I live in Pune, India, looking for a Home Theater System (AV receiver and speakers) between Rs. 60k to 90k and below are a few things I would want out of it:

Must haves:
•	Best sound for music I could get in this budget
•	Dolby atmos support (so that I could use the AV receiver for a long time)
•	Nice subwoofer and good front speakers (can invest on better rears later, for now avg rears are ok)

Good to have:
•	AV receiver with Network capabilities and DLNA support
•	Wifi
•	Two sub-outs

Can easily compromise on:
•	I don't mind if 4k pass through isn't available
•	It is okay if the setup/interface is complicated

Cannot have:
•	Floor standing speakers :frown:. I am looking for bookshelf kind of front speakers for my Living room, it can be long but not much wide. However, I am ready to compromise if something not in this dimension and in my budget is available

My room:
•	As with any common man I would be setting it in my 16'5x11'5 feet Living room with TV mounted over the 16'5 feet wall (length) side making the viewing distance roughly around 10.5 feet, the rears would be spreading far across which I will have to somehow manage by calibrating it well 
•	I have a 49" LED TV which I hope should be decent for the above viewing distance

My Music preferences:
•	Progressive rock, progressive metal, hard rock, ambient (Pink Floyd, Tool, Metallica), sometimes pop
•	Love to listen to speakers creating a good sound stage with good attack

My Movie preferences:
•	Anything from action, adventure, thriller, horror, animated. I am looking for a decent 'center' speaker but can compromise if it going out of budget and buy a better one later.

Considering my research I had finalized Denon AVR-X1200W 7.2 to be the big guy at home but yet unsure of its availability and the matching speakers to go for. Any other amp suggestions are welcome too. I am also open for a 5.1/7.1 speaker package if recommended.

I currently own a Sony Home Theater HT-DDW5500 which I realized sounds terrible to my ears quite soon after buying, I would be selling it off.
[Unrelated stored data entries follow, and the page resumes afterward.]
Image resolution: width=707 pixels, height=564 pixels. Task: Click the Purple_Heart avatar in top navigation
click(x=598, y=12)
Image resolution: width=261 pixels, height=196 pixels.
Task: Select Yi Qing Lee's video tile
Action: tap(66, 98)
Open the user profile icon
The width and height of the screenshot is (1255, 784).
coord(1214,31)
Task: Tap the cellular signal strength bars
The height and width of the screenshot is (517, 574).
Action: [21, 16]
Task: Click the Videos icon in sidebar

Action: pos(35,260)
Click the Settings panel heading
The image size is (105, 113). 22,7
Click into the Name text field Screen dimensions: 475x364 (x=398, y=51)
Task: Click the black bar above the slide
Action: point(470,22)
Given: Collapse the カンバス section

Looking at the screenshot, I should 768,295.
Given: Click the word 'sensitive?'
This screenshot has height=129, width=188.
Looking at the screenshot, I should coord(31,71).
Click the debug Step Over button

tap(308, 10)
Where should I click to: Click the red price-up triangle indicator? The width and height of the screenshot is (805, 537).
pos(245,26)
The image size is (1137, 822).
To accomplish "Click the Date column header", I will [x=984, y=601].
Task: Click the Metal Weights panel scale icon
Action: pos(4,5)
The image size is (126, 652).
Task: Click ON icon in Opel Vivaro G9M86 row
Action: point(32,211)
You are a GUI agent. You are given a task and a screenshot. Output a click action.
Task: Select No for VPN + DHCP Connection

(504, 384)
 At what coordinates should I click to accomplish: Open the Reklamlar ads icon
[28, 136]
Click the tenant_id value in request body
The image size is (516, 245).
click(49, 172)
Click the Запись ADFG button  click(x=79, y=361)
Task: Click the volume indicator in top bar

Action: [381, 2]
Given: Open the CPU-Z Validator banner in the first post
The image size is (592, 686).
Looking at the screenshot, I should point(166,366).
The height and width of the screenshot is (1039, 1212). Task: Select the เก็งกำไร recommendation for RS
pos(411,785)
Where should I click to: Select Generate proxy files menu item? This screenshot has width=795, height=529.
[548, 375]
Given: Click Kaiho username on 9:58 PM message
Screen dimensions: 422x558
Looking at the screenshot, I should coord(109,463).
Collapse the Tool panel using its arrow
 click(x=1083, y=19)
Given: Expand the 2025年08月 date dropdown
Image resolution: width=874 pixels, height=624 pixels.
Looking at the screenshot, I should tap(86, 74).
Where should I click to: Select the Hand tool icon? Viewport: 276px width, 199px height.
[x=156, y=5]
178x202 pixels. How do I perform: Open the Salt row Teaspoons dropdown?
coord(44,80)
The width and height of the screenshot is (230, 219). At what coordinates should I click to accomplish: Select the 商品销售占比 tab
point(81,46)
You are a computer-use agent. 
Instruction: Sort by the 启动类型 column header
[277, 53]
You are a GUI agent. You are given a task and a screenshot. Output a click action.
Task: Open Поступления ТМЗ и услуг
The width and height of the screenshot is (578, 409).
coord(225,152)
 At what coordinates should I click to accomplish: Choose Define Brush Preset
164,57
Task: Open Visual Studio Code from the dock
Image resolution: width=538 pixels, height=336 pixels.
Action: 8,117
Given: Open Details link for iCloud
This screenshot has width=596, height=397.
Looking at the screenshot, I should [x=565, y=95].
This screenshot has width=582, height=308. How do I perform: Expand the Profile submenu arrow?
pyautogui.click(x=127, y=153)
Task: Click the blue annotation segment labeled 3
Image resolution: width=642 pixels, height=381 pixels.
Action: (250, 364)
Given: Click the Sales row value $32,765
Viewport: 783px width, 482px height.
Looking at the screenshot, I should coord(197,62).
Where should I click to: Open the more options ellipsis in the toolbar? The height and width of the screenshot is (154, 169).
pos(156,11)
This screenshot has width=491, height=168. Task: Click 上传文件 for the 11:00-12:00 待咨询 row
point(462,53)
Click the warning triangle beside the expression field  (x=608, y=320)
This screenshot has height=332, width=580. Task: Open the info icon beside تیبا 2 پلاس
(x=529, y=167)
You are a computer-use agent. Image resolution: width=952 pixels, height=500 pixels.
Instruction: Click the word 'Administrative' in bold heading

If you are too from Pune please also advise a good dealer here, I have only been to AV Excellence before.
Looking for a kind support.

Regards
Vaibhav


----------



## vybhav1908 (May 4, 2016)

Bump


----------



## tonyvdb (Sep 5, 2007)

when you say 90K is that US finds? if so that a great budget with many options.


----------



## Tonto (Jun 30, 2007)

I suspect he is talking Rupies ($1:67 Rupies)

So about $1300.


----------



## tonyvdb (Sep 5, 2007)

Ok, if so that changes things. Now we just need to know what brands are available to him particularly speakers. Does SVS have a presence there?


----------